There are few bike classes which have undergone as massive a transformation as the adventure bike sector. 25 years ago, things like the Honda Africa Twin 750 and Kawasaki KLR650 did solid work as big soft dirtbikes, with hints of desert racing style, but woefully underpowered engines and basic chassis kit. BMW’s R1100 GS was a weird niche within a weird niche, and the market was a tiny fraction of the sportsbike segment.
Now, though, BMW can sell every GS it can squeeze out of the Berlin assembly line, and top marques like Ducati, Triumph, Honda and KTM put their very best kit into their adventure tourers. Sitting at the top of the pile are super-performing machines like the 168bhp Ducati Multistrada V4 and 160bhp KTM Super Adventure – and BMW’s 165bhp S1000 XR – all of them a long way from the 50bhp singles and twins of the 1990s.
And now BMW’s gone one step further, with this M version of the S1000 XR. The BMW M1000 XR, revealed as a prototype at the moment, puts a 200bhp ShiftCam-equipped inline-four engine into a variant of the 1000 XR chassis. The firm claims a wet weight of 223kg, and a top speed of around 174mph. Erk.

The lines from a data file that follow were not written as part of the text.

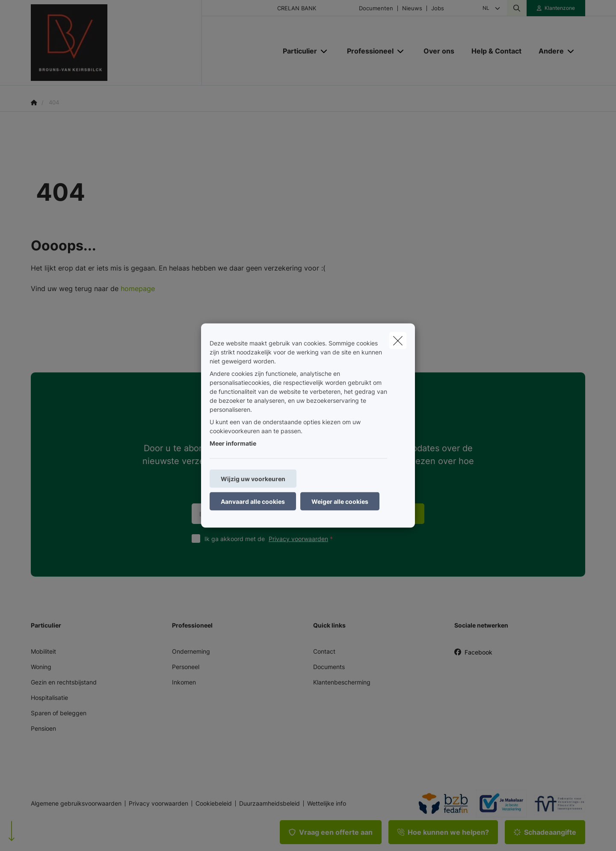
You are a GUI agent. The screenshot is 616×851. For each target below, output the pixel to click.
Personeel (186, 667)
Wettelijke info (326, 803)
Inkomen (184, 682)
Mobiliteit (43, 651)
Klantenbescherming (342, 682)
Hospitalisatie (49, 697)
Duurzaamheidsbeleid (270, 803)
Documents (329, 667)
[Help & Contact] (496, 51)
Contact (324, 651)
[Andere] (548, 51)
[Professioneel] (367, 51)
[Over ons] (439, 51)
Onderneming (191, 651)
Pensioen (43, 728)
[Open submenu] (324, 51)
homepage (138, 289)
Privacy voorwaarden (298, 539)
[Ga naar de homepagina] (116, 43)
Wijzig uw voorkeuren (253, 479)
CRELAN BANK (296, 8)
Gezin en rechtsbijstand (64, 682)
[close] (398, 341)
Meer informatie (233, 443)
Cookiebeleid (213, 803)
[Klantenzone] (556, 8)
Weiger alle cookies (340, 501)
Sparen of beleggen (59, 713)
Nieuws (412, 8)
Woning (41, 667)
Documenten (376, 8)
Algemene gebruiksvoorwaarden (76, 803)
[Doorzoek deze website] (517, 8)
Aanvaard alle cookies (253, 501)
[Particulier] (296, 51)
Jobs (438, 8)
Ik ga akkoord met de (270, 539)
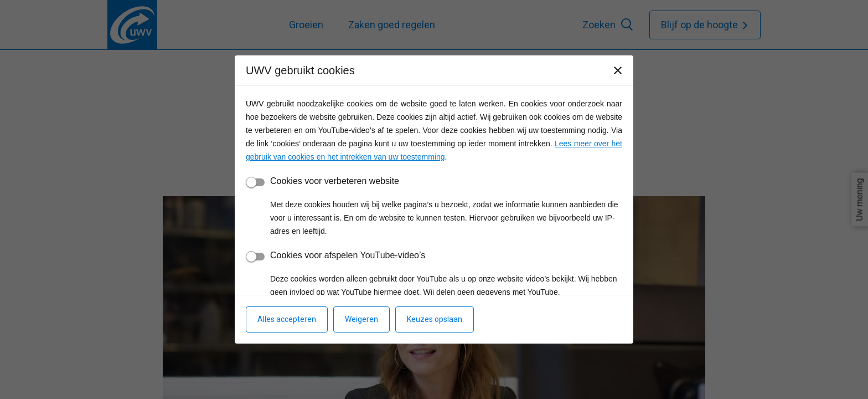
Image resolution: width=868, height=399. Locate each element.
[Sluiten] (618, 70)
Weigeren (361, 319)
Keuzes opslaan (435, 319)
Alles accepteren (287, 319)
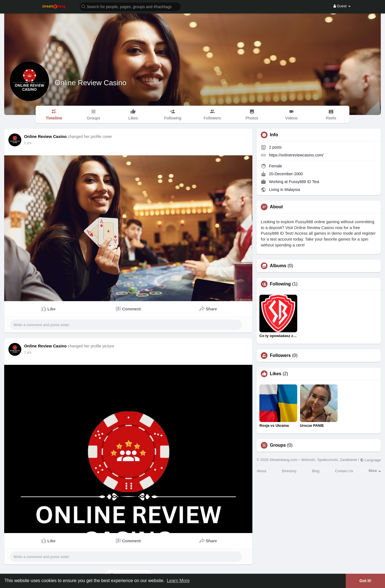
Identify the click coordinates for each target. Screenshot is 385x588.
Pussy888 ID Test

How will we tame all that power on a long-legged adventure tourer? Well the usual high-end electronics will play their part of course, with anti-wheelie, traction control and rider power modes all smoothing out the lumps and bumps. BMW has also added aerodynamic winglets to the fairing, to add downforce at the front end, boosting stability and keeping the front wheel on the deck. Or as BMW puts it: “The new M XR was given winglets with the aim of ensuring superior riding stability even at high speeds despite increased engine power.
They serve in particular to achieve the best possible contact between the wheels and the road surface – especially when accelerating and at high speeds. The additional wheel load on the front wheel counteracts the wheelie tendency during acceleration, the traction control system has to regulate less, more drive power is converted into acceleration and the rider achieves a faster lap time. The specifically front-wheel-oriented seating position ensures better bike control, especially in supersport mode.”
Finally, you also get the very latest ‘M’ braking system, as seen on the M1000 R and M1000 RR this year, with special blue calipers, and a radial master cylinder. Add in the finest cornering ABS setup no doubt.
That’s all the spec we have at the moment – but BMW promises more later this year, and expect the bike to be on sale early 2024 at the latest. Dominik Blass, product manager at BMW Motorrad in Munich said, “With the M1000 XR prototype, we are providing a first preview of the third M model at BMW Motorrad in our anniversary year.
We have developed the M 1000 XR, M XR for short, based on the current S 1000 XR, S 1000 RR and M 1000 RR, as a long distance sports bike with high long-range capability and supersports riding dynamics for the road as well as the race track.”